── Excerpted records ──

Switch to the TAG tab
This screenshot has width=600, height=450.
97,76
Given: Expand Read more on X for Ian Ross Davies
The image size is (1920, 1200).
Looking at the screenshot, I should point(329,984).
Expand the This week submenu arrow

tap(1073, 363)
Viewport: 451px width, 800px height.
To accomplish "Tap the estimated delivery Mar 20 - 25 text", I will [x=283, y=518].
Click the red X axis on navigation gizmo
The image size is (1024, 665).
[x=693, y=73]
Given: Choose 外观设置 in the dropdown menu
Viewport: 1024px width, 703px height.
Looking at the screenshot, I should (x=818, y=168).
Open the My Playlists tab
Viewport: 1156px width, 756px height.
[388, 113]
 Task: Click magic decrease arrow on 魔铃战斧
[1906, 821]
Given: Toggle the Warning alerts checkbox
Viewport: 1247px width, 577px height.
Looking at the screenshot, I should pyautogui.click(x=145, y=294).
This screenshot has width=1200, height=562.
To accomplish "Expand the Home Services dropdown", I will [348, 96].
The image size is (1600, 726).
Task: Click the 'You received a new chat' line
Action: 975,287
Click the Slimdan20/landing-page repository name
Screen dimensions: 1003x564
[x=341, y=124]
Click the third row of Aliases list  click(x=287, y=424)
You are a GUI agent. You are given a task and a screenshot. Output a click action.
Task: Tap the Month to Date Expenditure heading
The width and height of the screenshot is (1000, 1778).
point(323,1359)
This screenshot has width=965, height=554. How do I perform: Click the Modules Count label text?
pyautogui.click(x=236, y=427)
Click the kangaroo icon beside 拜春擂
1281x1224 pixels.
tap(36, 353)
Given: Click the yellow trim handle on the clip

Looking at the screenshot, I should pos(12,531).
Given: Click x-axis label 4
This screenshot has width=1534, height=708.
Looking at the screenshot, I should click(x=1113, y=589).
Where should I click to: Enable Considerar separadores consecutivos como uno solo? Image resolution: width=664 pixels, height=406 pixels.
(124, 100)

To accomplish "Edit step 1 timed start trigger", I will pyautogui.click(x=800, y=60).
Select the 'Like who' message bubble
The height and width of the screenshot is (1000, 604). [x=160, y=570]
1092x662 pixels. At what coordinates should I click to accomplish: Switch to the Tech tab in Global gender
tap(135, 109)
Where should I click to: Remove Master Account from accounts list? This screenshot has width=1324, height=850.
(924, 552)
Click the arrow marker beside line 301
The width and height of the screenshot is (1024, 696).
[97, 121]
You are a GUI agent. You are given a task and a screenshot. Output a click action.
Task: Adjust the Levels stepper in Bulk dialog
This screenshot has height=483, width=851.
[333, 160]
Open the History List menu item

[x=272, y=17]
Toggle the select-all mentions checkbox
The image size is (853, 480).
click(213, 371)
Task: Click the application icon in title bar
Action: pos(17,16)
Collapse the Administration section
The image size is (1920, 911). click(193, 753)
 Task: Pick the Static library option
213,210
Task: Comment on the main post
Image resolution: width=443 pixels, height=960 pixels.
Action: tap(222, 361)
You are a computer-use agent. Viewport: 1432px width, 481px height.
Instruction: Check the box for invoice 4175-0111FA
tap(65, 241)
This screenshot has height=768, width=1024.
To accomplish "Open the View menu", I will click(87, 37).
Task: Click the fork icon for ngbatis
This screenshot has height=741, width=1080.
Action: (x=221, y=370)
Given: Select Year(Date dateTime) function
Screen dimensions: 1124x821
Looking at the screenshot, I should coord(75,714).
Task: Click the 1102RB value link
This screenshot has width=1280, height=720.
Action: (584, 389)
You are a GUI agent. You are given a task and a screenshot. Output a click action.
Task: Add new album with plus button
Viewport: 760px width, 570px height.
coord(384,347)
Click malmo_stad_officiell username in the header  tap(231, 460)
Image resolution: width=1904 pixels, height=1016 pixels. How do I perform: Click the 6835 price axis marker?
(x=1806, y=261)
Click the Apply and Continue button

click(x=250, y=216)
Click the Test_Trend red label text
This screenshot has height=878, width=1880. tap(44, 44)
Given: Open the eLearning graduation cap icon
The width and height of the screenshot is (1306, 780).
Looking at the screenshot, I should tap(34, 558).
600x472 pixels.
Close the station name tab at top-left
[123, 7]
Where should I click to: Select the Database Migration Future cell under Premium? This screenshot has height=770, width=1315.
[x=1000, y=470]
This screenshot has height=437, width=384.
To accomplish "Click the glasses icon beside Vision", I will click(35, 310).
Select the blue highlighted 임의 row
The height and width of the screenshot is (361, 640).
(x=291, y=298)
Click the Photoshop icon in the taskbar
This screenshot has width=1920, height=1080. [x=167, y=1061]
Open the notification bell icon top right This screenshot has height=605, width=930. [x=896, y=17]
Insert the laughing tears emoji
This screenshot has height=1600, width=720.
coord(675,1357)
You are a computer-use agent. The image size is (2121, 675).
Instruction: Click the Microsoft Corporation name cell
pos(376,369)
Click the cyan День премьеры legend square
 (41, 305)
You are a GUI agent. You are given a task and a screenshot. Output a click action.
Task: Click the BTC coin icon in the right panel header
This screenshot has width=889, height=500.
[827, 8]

───

Task: Within the listing above, tally the lines holding the word "right". Give the tally only.

Output of the task: 2